Frank Drummond, a researcher with the University of Maine, talks about a blueberry study in Jonesboro in 2011. By Linda Silka, Special to the BDN (BDN File)

Posted March 11, 2016, at 10:21 a.m.

Scientific research plays a big role in our lives. We have come to rely on it in so many ways. It seems that every day we hear someone say, “well, research has shown…”

But we are coming up against the limits of research as it traditionally has been done. The image of science — the one in popular culture of the lone lab-coated researcher hitting upon a brilliant idea — is fast becoming outdated.

Instead, efforts are being made to find better ways of ensuring that research helps solve our increasingly tough societal challenges. Maine is leading the way in developing some of these new forms of science.

Consider several of our problems: poverty, pollution, failing school systems, racism and discrimination, income inequality, elder abuse. Pick up the daily paper and one is beset with story after story about these seemingly overwhelming problems. Many such difficulties are referred to as “wicked problems,” which won’t be solved with facts alone.

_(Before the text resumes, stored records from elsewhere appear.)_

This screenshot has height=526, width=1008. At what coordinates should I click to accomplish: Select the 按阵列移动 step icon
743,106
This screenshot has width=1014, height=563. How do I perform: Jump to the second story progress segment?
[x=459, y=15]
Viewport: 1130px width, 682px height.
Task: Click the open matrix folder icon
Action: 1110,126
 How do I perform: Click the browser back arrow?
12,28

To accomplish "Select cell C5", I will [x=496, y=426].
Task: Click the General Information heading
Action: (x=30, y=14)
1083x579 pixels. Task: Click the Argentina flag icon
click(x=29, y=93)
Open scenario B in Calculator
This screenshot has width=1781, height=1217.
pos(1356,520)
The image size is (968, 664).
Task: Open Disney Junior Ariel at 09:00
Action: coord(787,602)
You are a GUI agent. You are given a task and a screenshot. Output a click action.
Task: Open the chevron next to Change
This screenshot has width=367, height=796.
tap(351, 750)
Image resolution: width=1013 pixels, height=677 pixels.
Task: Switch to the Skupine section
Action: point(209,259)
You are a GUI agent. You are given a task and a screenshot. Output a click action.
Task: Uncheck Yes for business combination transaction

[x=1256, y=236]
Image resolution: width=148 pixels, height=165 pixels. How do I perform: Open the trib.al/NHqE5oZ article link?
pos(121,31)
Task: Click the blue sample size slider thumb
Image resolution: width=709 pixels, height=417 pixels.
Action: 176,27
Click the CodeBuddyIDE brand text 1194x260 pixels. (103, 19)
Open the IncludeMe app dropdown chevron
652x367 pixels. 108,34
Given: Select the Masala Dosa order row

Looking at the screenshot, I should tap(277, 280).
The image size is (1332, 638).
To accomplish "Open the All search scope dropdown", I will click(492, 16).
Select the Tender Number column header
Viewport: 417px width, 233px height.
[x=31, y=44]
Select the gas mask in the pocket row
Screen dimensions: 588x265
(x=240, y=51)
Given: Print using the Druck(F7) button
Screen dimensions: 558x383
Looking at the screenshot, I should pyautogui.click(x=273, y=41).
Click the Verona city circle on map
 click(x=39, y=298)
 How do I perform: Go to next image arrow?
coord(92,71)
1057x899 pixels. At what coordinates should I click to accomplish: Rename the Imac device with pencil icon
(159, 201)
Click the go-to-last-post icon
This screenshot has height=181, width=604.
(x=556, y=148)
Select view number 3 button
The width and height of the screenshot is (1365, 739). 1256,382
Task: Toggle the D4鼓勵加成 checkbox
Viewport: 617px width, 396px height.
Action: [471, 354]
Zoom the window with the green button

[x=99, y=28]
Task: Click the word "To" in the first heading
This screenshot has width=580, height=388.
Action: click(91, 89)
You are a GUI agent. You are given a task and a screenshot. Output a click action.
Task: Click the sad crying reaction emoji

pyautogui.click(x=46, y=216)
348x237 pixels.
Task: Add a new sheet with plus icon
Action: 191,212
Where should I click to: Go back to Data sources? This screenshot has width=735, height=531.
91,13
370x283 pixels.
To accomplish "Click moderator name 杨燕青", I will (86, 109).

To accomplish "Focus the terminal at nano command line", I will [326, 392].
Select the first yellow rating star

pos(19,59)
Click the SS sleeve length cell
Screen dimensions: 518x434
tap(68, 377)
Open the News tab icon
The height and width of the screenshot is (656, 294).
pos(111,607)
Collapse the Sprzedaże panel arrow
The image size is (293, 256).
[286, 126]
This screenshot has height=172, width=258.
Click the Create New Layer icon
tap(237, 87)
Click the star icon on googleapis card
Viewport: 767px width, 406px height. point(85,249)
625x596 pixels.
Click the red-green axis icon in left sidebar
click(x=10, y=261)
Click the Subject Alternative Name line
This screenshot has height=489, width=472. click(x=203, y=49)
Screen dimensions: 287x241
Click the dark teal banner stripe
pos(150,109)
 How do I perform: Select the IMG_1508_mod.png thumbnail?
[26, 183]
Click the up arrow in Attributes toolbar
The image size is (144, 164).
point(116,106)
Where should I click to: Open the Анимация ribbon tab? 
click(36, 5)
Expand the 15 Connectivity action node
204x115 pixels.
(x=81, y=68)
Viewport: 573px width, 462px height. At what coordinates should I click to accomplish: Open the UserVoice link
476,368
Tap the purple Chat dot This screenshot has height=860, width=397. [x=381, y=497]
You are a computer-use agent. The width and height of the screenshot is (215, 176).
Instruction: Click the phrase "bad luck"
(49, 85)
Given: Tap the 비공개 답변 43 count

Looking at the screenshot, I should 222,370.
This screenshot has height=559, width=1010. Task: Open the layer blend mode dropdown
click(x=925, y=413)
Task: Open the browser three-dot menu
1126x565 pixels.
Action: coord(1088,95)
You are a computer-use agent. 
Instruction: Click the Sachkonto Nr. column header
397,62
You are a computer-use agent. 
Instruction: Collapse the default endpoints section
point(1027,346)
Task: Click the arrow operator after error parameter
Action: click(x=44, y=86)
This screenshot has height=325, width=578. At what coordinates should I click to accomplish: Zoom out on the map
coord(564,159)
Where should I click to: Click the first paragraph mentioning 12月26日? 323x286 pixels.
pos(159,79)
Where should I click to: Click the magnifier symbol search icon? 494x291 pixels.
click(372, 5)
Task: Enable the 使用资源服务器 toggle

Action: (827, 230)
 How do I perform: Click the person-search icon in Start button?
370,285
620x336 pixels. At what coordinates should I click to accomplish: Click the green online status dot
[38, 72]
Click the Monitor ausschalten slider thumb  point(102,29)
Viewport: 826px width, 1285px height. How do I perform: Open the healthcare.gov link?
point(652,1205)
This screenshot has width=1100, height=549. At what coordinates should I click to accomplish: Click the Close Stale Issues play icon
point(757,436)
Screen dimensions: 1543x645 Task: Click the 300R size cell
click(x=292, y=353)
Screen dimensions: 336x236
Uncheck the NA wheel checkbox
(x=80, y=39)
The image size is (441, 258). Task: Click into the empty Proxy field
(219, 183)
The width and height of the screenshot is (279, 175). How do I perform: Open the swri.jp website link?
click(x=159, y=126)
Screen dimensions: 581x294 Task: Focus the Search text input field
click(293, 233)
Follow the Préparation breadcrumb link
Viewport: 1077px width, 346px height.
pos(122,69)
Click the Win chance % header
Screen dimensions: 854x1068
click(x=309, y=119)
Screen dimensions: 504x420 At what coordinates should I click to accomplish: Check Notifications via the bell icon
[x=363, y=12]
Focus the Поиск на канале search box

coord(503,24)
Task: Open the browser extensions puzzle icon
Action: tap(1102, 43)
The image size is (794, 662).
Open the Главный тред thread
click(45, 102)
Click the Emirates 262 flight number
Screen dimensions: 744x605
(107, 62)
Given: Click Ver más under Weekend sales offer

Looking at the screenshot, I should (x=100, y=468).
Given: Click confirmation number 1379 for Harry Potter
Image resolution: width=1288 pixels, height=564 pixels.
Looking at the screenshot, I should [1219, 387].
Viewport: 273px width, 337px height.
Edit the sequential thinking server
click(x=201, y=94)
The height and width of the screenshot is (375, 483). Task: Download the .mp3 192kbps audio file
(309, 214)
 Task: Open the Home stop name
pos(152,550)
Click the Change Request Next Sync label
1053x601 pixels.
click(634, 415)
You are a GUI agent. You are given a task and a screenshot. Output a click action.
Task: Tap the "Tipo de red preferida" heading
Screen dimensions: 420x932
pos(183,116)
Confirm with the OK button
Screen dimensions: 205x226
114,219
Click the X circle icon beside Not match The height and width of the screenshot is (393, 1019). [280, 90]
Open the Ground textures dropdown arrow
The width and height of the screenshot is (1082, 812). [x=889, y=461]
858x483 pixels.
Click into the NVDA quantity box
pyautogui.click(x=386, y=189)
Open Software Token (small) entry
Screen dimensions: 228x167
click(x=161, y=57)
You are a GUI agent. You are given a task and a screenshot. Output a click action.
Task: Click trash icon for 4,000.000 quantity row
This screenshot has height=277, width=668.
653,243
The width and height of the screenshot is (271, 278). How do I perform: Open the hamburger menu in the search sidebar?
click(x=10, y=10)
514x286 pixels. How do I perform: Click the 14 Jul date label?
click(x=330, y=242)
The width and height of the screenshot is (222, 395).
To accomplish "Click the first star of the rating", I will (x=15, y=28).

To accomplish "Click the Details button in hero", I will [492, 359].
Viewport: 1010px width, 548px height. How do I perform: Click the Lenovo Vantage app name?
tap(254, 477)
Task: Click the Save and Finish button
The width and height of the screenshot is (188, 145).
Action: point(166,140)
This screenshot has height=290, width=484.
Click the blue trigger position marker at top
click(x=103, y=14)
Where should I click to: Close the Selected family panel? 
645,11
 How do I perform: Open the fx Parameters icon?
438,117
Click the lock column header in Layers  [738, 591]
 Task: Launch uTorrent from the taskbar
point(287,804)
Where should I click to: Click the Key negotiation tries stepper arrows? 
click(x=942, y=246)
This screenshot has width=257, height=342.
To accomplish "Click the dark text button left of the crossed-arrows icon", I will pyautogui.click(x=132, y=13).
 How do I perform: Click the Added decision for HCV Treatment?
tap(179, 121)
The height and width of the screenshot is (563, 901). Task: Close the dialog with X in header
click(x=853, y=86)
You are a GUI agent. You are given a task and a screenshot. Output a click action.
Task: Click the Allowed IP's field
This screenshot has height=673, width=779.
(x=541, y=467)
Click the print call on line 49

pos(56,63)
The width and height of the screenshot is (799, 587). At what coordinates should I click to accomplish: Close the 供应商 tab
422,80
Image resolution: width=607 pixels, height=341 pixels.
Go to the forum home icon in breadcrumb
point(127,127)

According to John Camillus, writing in Harvard Business Review, environmental degradation, terrorism and poverty are all classic examples of wicked problems. Wicked problems have innumerable causes, are interconnected with other problems and rarely have single acceptable solutions. Hundreds of studies can be carried out, and still the answer can be up in the air as to what should be done.

To solve wicked problems we need to approach science in new, more complex ways. Researchers with different kinds of expertise need to put their heads together. Scientists and decision makers need to interact regularly and become more familiar with each other’s worlds. Citizens and laypeople need to be involved in the research.

This new kind of science goes under various names: citizen science, community-based participatory research, science democratization and participatory action research. But, in each case, science is being transformed in ways all of us need to know about because we have important roles to play in making this new approach succeed.

At the heart of these new approaches is the need to move away from what David Cash, a world leader in science-policy analysis, points to as the all-too-common “loading dock” approach to science. This approach has been likened to scientists following the model of a factory where widgets are produced and then trundled out to the loading dock where someone eagerly waits to pick up the supposedly useful product. But the audience for the science product may not be there. We may be creating a product that people struggling with wicked problems like poverty or hunger, for example, can’t use because it is built on science that does not take into account the full set of complications out there in the real world.

We need stakeholder-engaged, solutions-focused, interdisciplinary work if our scarce science resources are to be mobilized to help solve wicked problems.

The problems are interconnected. We know there is hunger and food insecurity at the same time we struggle to address ever-higher rates of obesity and ever-increasing amounts of food waste ending up in landfills. We know that while we try to address the state’s economic problems by encouraging young entrepreneurs to take up our traditional resource industries, the very resources their future will depend on — such as seafood and shellfish beds — are in decline or threatened by polluted runoff.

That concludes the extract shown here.